● MATERIAL SHOWN
· · · · · · ·
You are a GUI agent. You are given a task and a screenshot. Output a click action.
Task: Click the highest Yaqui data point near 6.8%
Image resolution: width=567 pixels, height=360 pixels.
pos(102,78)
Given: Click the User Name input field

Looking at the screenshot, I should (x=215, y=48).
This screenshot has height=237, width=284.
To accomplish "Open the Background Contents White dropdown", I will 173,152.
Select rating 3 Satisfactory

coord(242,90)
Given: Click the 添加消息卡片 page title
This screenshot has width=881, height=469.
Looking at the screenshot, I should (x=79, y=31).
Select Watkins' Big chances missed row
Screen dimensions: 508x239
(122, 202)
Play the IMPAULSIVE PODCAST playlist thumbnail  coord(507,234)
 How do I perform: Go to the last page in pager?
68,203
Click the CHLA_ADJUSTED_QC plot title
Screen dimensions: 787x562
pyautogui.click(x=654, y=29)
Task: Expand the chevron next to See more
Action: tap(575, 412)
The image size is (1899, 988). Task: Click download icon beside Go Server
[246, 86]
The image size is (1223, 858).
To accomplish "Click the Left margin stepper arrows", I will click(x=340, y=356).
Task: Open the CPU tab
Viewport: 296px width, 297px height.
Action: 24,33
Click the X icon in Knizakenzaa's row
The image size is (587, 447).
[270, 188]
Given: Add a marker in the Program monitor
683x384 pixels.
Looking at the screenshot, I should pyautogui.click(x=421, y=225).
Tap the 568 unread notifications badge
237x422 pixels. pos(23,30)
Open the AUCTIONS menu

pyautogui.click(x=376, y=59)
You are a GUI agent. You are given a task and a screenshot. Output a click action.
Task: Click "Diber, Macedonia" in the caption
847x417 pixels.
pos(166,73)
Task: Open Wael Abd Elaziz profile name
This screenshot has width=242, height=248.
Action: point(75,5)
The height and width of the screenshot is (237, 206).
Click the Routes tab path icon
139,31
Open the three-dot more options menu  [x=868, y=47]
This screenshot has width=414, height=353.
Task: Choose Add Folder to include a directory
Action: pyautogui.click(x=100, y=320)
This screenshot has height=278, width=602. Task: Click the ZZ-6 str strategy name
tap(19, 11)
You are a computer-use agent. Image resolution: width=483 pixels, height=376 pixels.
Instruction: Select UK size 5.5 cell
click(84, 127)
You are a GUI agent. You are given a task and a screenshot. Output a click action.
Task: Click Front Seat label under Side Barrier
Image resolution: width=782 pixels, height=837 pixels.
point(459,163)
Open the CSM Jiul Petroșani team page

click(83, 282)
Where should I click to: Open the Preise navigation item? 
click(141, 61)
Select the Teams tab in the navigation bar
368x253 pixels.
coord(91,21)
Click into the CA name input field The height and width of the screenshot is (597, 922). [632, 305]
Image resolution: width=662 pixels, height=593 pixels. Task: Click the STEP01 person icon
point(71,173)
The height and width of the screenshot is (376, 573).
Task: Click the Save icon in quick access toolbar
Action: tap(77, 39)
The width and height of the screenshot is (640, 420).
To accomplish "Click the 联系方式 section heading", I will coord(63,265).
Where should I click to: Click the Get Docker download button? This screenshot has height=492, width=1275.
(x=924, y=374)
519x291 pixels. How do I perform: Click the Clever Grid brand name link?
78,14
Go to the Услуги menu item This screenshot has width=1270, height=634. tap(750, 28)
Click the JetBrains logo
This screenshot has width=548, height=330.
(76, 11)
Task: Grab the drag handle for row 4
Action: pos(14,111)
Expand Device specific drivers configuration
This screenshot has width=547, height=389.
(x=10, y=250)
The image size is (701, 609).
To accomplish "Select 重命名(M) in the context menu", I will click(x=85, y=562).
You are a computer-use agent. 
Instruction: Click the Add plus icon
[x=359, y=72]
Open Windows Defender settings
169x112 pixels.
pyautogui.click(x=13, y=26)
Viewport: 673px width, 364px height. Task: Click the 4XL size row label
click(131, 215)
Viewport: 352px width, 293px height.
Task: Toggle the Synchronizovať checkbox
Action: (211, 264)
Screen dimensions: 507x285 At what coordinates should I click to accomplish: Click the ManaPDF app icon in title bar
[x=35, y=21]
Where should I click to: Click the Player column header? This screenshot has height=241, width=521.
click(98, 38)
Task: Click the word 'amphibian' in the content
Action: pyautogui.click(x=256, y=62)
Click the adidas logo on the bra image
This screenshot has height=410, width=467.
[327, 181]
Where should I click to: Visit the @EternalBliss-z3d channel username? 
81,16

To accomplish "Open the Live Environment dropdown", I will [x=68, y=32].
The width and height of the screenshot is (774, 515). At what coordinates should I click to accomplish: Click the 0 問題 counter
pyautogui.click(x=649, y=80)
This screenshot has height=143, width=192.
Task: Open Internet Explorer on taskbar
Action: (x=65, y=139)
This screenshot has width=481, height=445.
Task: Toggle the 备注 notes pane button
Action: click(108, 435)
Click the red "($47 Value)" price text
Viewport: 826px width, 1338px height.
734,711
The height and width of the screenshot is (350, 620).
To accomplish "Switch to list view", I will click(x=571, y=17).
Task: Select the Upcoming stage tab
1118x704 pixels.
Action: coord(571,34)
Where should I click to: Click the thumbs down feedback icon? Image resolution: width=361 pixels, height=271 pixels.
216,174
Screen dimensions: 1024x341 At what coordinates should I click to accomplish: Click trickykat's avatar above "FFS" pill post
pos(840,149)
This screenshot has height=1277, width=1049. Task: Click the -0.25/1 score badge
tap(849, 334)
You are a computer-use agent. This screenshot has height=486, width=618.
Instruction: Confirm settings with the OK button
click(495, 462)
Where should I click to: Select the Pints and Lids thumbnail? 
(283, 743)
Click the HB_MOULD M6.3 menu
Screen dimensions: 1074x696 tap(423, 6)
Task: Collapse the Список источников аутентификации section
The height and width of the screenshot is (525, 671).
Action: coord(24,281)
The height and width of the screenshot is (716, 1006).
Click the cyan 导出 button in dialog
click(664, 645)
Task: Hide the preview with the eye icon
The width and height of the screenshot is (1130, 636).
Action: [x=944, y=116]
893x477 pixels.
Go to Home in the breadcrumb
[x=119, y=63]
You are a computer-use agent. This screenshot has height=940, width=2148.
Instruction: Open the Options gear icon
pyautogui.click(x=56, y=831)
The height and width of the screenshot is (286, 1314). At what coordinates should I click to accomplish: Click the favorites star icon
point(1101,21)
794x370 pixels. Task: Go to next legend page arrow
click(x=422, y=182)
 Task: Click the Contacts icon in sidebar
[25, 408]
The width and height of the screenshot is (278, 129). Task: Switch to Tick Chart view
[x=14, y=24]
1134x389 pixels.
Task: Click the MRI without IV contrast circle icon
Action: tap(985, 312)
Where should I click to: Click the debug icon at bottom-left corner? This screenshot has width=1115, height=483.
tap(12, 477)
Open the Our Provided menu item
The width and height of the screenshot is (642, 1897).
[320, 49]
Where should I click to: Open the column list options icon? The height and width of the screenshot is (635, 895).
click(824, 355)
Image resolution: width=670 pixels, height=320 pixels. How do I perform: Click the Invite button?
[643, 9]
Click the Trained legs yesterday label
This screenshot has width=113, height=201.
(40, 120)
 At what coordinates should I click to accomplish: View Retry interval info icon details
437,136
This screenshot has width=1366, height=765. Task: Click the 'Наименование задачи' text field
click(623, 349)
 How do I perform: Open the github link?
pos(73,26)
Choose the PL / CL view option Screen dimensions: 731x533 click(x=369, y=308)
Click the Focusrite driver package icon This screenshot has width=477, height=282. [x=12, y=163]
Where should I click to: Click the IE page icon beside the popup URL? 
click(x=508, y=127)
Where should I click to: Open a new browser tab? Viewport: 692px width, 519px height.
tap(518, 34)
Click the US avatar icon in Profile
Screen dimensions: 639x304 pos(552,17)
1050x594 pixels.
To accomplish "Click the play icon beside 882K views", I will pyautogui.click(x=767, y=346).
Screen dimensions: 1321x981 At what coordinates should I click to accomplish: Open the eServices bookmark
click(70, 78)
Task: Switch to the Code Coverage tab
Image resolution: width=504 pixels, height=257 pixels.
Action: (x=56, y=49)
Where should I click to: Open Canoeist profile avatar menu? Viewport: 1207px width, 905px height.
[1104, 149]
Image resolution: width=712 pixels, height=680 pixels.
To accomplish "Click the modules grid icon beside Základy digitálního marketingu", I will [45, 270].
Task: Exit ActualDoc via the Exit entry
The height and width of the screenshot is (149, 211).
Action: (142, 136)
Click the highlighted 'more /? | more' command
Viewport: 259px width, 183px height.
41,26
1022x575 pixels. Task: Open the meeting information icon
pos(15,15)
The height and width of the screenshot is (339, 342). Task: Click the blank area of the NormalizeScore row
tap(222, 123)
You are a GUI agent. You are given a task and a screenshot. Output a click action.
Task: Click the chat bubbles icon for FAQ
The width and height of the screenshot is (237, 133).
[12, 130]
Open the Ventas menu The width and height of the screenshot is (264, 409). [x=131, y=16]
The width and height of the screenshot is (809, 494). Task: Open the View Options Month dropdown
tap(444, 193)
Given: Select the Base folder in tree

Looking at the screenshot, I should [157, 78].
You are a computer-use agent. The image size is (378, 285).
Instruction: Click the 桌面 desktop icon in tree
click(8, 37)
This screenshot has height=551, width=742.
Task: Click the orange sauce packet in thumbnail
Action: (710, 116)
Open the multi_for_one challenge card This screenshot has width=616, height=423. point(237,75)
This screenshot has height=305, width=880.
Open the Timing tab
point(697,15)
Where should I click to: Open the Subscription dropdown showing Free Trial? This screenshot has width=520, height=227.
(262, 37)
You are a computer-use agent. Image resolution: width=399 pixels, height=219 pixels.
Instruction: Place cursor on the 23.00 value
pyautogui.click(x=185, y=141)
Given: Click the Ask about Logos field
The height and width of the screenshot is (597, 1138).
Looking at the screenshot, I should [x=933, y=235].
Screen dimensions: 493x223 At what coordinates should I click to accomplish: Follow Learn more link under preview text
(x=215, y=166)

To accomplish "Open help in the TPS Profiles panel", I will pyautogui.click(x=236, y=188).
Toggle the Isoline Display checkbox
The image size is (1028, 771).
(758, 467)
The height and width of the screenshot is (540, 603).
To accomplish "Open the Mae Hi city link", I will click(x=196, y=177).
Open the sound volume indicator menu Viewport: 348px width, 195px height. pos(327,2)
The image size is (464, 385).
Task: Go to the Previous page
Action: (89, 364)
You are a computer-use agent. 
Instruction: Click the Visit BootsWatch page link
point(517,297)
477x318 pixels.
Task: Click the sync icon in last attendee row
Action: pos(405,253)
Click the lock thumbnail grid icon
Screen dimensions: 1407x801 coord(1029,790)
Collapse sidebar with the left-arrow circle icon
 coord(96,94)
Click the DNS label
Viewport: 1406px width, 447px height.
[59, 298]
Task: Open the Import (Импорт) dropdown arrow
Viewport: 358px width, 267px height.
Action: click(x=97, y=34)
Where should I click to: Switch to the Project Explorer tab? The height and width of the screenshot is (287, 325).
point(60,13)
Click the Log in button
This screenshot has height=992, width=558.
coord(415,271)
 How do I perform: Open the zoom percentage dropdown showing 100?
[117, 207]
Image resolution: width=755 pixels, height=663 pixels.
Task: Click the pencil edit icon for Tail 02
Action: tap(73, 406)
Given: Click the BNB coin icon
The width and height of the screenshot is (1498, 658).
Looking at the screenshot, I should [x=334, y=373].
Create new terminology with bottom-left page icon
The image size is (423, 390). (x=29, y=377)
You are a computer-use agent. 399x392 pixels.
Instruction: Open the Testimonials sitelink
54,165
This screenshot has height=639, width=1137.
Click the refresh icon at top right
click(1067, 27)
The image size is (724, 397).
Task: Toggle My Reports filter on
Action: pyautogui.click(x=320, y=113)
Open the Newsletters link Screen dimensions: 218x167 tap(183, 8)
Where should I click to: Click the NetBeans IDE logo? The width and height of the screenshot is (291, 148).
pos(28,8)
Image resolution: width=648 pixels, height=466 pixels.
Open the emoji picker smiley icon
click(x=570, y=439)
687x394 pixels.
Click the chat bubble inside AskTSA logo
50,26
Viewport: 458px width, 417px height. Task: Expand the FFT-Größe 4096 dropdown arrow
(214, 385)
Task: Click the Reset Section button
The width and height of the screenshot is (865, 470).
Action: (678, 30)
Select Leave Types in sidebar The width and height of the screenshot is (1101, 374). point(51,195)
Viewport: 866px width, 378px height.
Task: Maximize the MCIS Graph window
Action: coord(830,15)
· · · · · · ·
● WHAT THE EXERCISE ASKS
Count each line of the listing above in which "computer" appears, and give that count with nothing added.

● ANSWER SECTION
8